» Problem statement:
Give an exact copy of the data that follows, but none of its pictures.

» Dataset entries:
Start of Block
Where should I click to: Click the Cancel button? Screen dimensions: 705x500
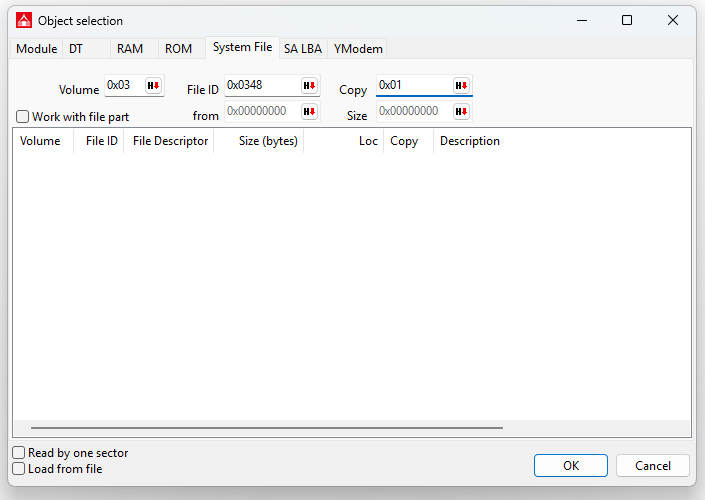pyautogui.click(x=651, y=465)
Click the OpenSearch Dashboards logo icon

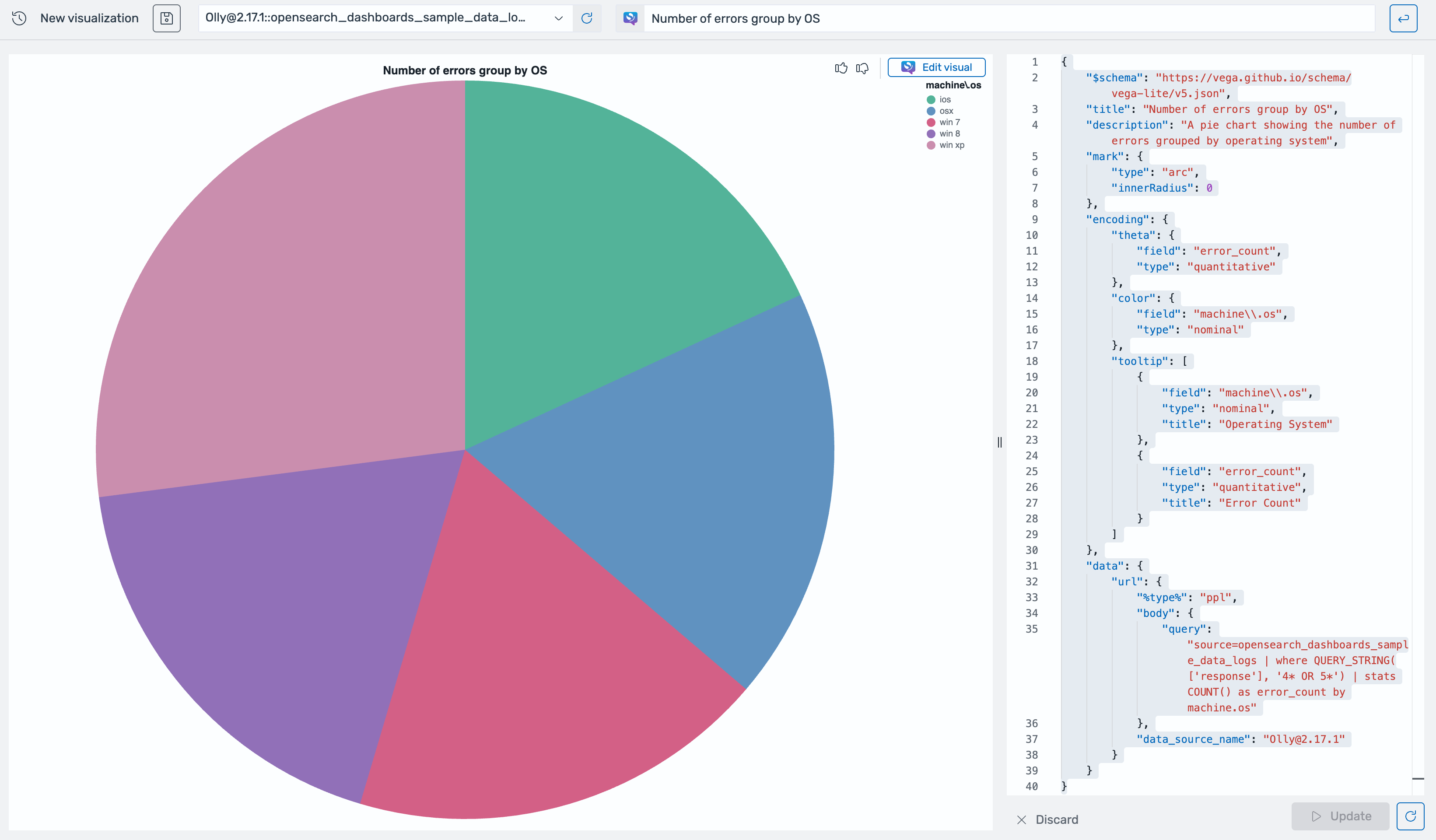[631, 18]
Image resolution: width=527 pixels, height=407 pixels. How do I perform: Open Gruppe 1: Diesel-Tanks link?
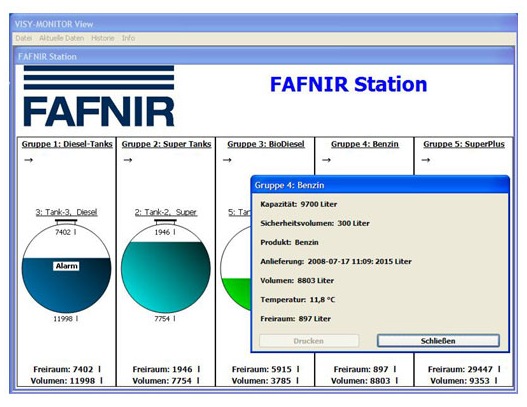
End of Block
» Your solution:
Where should I click to: Click the Cancel button? Screen dimensions: 705x500
pyautogui.click(x=651, y=465)
Click the OpenSearch Dashboards logo icon

[631, 18]
Image resolution: width=527 pixels, height=407 pixels. How do I perform: Open Gruppe 1: Diesel-Tanks link?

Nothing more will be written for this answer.